Gate, which began accepting cargoes in September, only imports LNG from partners, including Dong, RWE Supply & Trading GmbH, EconGas OMV, Eneco Holding NV and EON Ruhrgas AG. The terminal doesn’t have technical capability to reload the fuel.
“In the future, we’ll look into opportunities to re-export” LNG from Gate, Henrik Valgma, head of portfolio management and trading, said in a June 14 interview in Copenhagen. “Our trading is based around Europe. We don’t trade the Pacific basin. We have an ambition to increase our presence in LNG around the Atlantic basin.”
Price differentials between Asia and Europe are at their widest in three years, encouraging the reloading of LNG carriers from storage tanks in Europe. Asian LNG demand rose after the Fukushima nuclear disaster in March 2011 led to the shutdown of most of the country’s atomic reactors. Japan’s LNG imports rose to a record 8.15 million metric tons in January, the nation’s Finance Ministry said yesterday.
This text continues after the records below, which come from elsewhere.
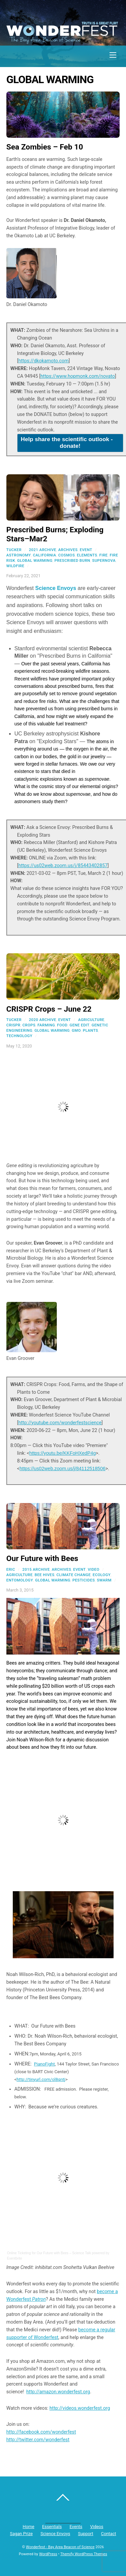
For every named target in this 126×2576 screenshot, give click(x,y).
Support (85, 2533)
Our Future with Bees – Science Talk (64, 2253)
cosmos (66, 555)
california (44, 555)
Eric (10, 1569)
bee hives (44, 1574)
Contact (108, 2533)
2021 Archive (42, 549)
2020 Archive (42, 1019)
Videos (96, 2526)
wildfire (15, 565)
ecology (102, 1574)
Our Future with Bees (42, 1558)
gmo (76, 1030)
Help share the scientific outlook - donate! (67, 442)
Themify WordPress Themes (83, 2554)
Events (76, 2526)
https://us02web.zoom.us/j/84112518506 (62, 1468)
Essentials (51, 2526)
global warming (34, 560)
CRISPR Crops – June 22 (49, 1009)
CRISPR (13, 1025)
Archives (68, 549)
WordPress (48, 2554)
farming (46, 1025)
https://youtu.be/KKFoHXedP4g (62, 1453)
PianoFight (44, 2063)
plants (90, 1030)
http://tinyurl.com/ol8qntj (40, 2079)
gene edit (80, 1025)
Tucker (14, 549)
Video (93, 1569)
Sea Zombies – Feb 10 (44, 147)
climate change (73, 1574)
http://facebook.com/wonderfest (41, 2432)
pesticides (84, 1580)
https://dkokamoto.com (43, 360)
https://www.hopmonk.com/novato (77, 376)
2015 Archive (36, 1569)
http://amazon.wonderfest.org (58, 2391)
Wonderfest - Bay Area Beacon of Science (60, 2547)
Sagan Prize (21, 2533)
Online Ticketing (19, 2253)
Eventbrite (14, 2258)
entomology (19, 1580)
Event (86, 549)
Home (29, 2526)
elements (87, 555)
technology (19, 1035)
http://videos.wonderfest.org (79, 2408)
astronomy (18, 555)
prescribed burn (72, 560)
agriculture (91, 1019)
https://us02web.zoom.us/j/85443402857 (63, 865)
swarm (104, 1580)
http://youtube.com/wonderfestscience (60, 1422)
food (62, 1025)
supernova (104, 560)
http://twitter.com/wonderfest (38, 2439)
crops (29, 1025)
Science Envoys (55, 588)
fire (103, 555)
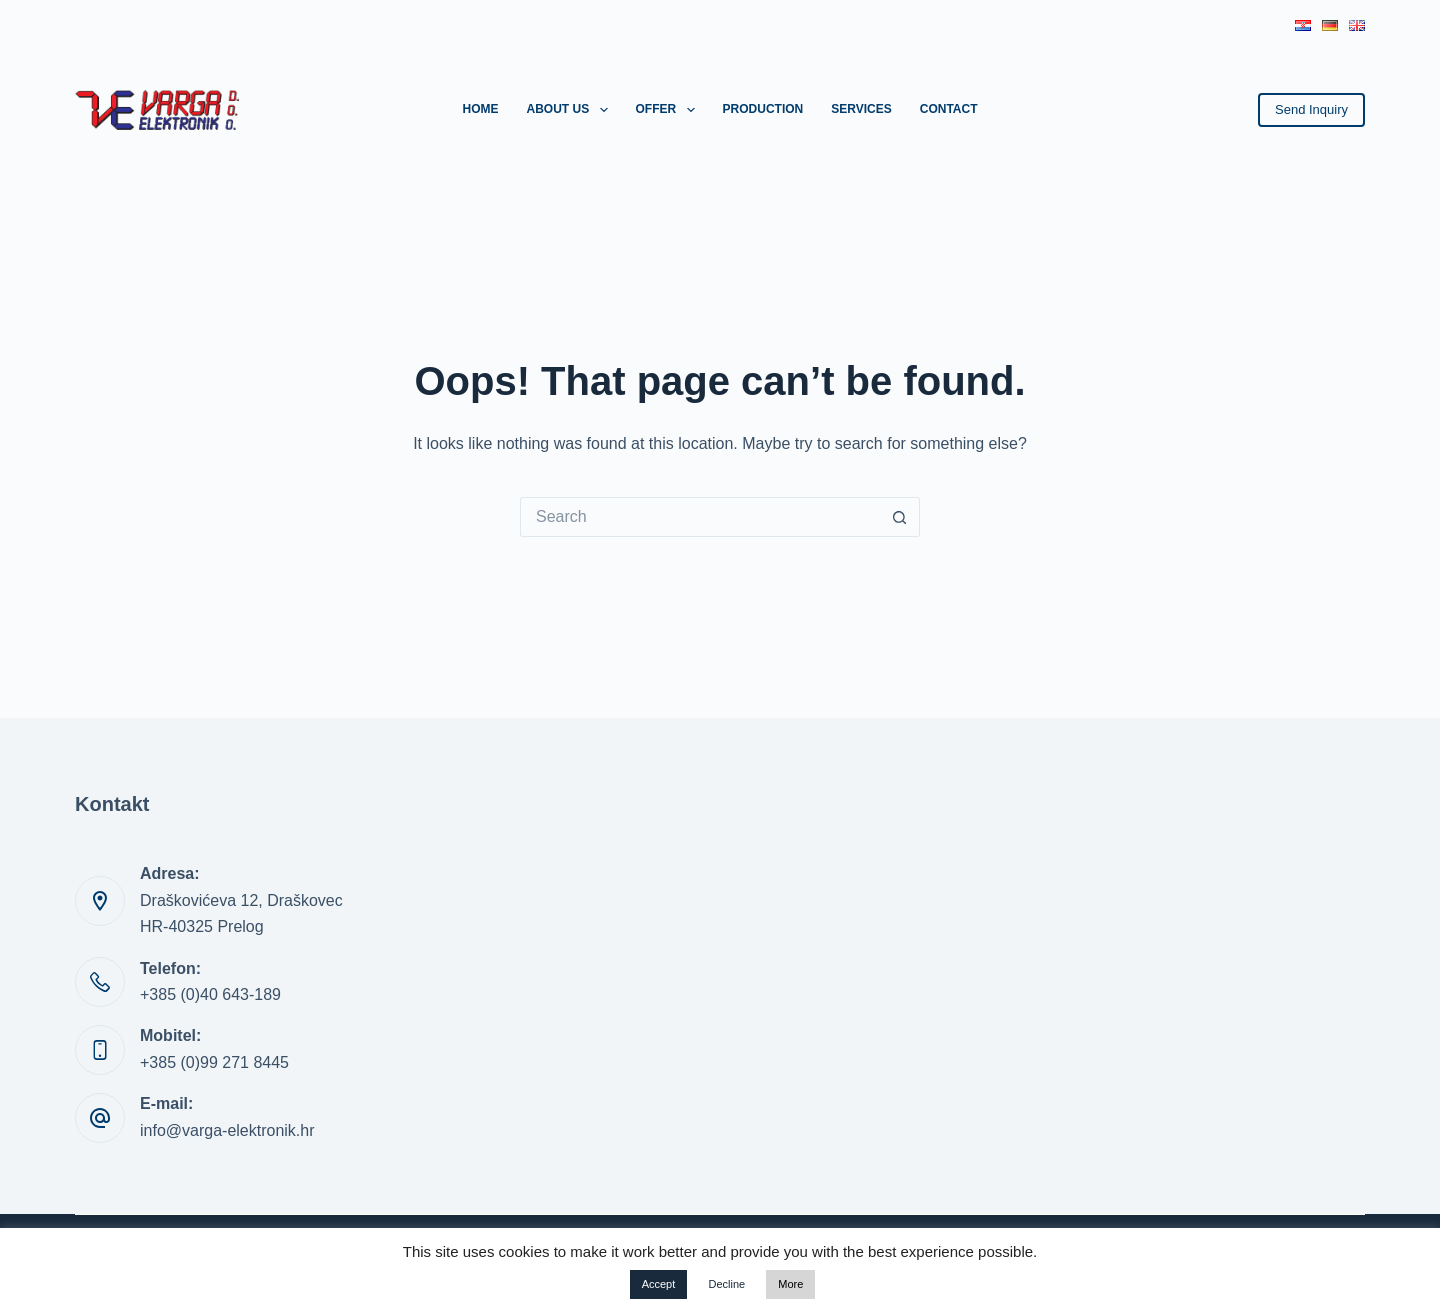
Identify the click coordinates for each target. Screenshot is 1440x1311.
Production (763, 109)
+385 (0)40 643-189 (210, 994)
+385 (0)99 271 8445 (214, 1062)
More (790, 1284)
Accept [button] (659, 1284)
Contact (949, 109)
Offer (669, 110)
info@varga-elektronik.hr (227, 1130)
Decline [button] (726, 1284)
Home (480, 109)
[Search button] (900, 517)
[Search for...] (700, 517)
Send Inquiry (1311, 109)
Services (861, 109)
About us (570, 110)
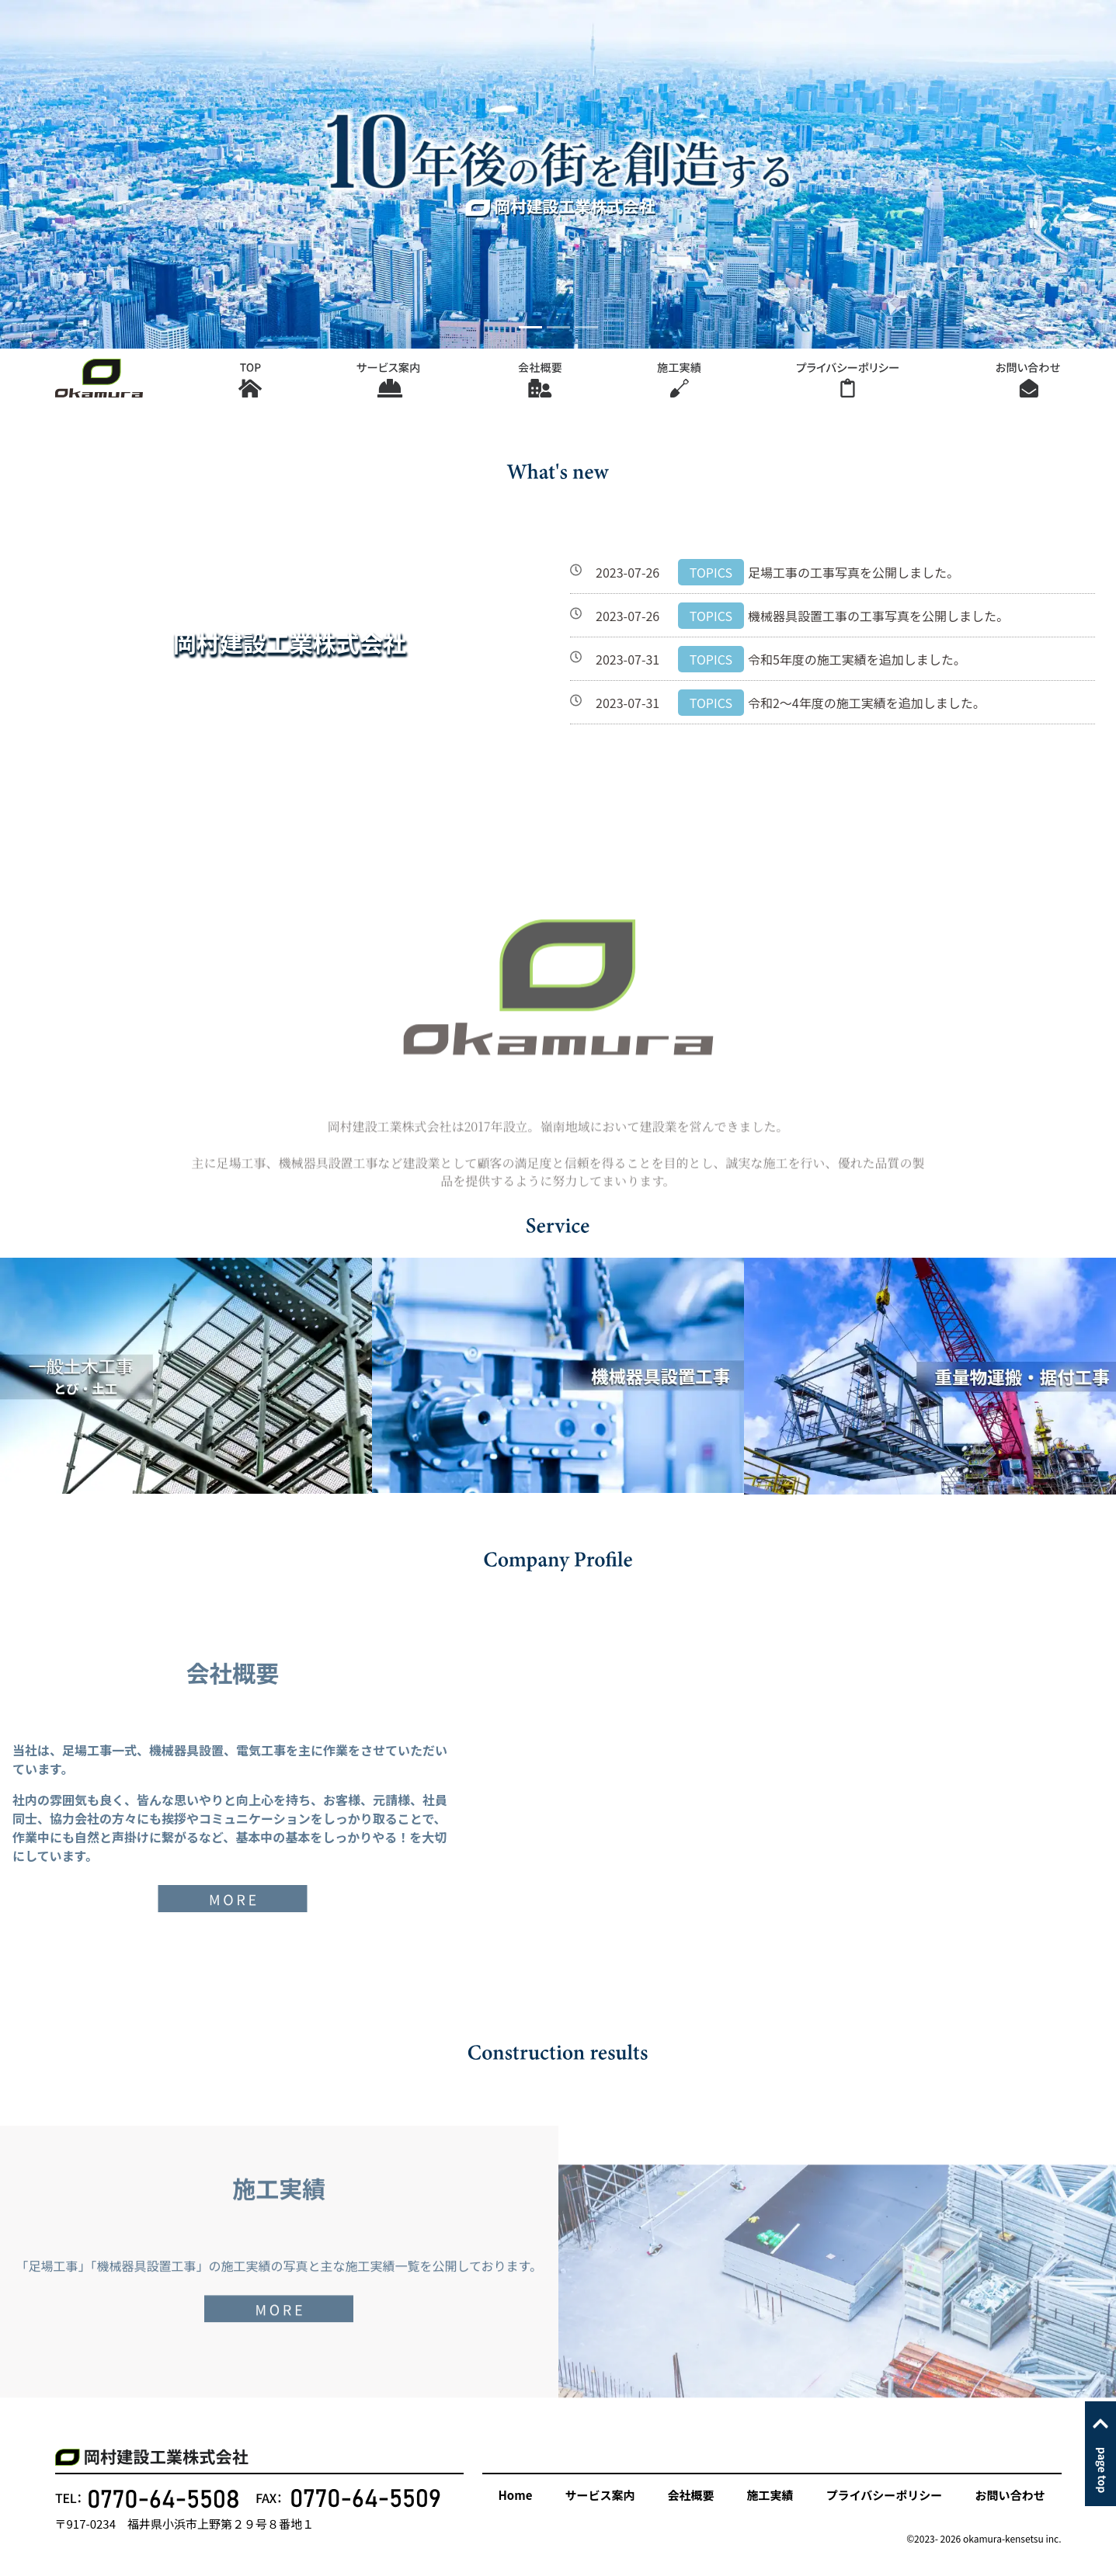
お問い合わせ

France, Spain, and Belgium have all loaded LNG ships from storage tanks at import terminals for re-export to higher-priced markets overseas. Sixteen cargoes have been re-exported from Spain in the first five months of this year, almost double the whole of 2011, according to data from Enagas SA, Spain’s gas-network operator.
Dong has an agreement to take 1 billion cubic meters of LNG a year from Iberdrola SA, Spain’s biggest electricity supplier, Valgma said.